Key messages from scientific research that's ready to be acted on
Got It, Hide thisLe Berre M, Maimon G, Sourial N, Gueriton M, Vedel I. Impact of transitional care services for chronically ill older patients: A systematic evidence review Journal of the American Geriatrics Society. 2017; 65(7): 1597-1608.
• How effective are interventions to support the transition of chronically-ill older patients from hospital to primary-care settings?
• Healthcare systems are facing a dual challenge today of managing both a rapidly aging population and an increase in chronic diseases.
• Today, more than 90% of Americans over the age of 65 have at least one chronic disease, the management of which is often complex, involving a combination of routine, emergency, and specialized care.
• Transitions from hospital to primary care for older patients with chronic diseases are complex and can lead to increased service use and mortality risk.
• Research evidence shows that most unwanted outcomes come from a lack of coordination and continuity during transitions. Problems with information exchange and collaboration at hospital discharge are often reported, with the primary-care physicians receiving either incomplete, late or no discharge summaries at all. Patients have also frequently reported problems with their discharge, notably the lack of clear information and the lack of follow-up.
• Transition interventions are being widely implemented across health systems in response to these challenges. These interventions can involve education on self-management, discharge planning, structured follow-up, and coordination among the different healthcare professionals.
• The aim of this systematic review is to examine the effectiveness of interventions targeting transitions from hospital to primary-care setting for chronically ill older patients.
• Review authors conducted a detailed search of four research databases for articles published between January 1, 1995, and April 9, 2015.
• Reference lists of included studies were screened manually for additional relevant articles.
• A total of 10,234 articles were retrieved from the initial search, of which 92 were included in this review.
• This research funded by the Canadian Institutes of Health Research. No conflicts of interest were declared.
• On average, the transition care services analyzed in this review started 7.9 days after discharge, lasted 179.7 days, and involved 7.1 contacts through phone calls or home visits.
• Most interventions included phone contacts or home visits, and provided phone availability or a hotline service. Nurses played an important role in the majority of these interventions.

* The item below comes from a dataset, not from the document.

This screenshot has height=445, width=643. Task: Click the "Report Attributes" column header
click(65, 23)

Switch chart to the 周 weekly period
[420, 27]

• Most interventions included educational components and medication management. Examples of educational components included motivational interviews (a counseling technique in which professionals try to elicit behavioural changes), individualized face-to-face coaching, brochures, and videotapes. Other components of the interventions involved multidisciplinary coordination, such as written reports sent to primary-care physicians or specialists, collaboration of various healthcare professionals working as a team, or specialists made available to healthcare professionals for clinical consultation and guidance.
• Overall, the review clearly identified a sustained improvement in mortality rates compared to usual care starting 6 months post-discharge.

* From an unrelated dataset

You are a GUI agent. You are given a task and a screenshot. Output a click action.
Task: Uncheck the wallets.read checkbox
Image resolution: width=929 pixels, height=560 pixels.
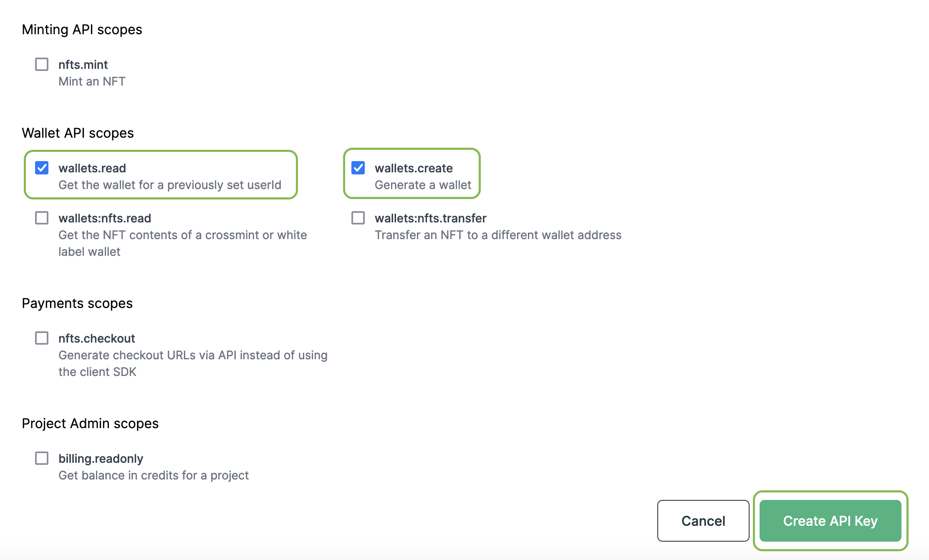pyautogui.click(x=42, y=168)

• These positive post-discharge outcomes were likely related to the better continuity of care provided by the transition services, with communication between different healthcare professionals being emphasized as a key component of most interventions.
• Improved self-management skills could also have contributed to the positive effect, since education about chronic diseases and closer monitoring of patients through phone calls was another component of most interventions. Finally, involvement of a pharmacist was thought to be another key component of the most successful interventions.

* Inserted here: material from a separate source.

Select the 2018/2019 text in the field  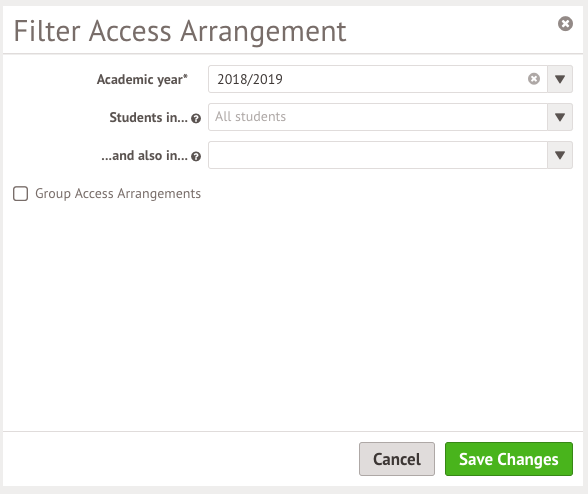click(250, 79)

• These key components of successful transition interventions also seemed to fit with patients’ preferences and experiences. The interpersonal continuity of care, included in most interventions by keeping the same facilitator from the beginning to the end of the intervention, was found to be especially valued by older patients, resulting in greater patients' willingness and ability to take actions to manage their own health and care, better adherence to treatment, and disease control through enhanced therapeutic relationships.
• Overall, transition interventions were not shown to impact the quality of life of older patients with chronic disease.
• Transition interventions for older patients with chronic disease discharged from hospital to home led to better outcomes in mortality, readmission, and readmission days.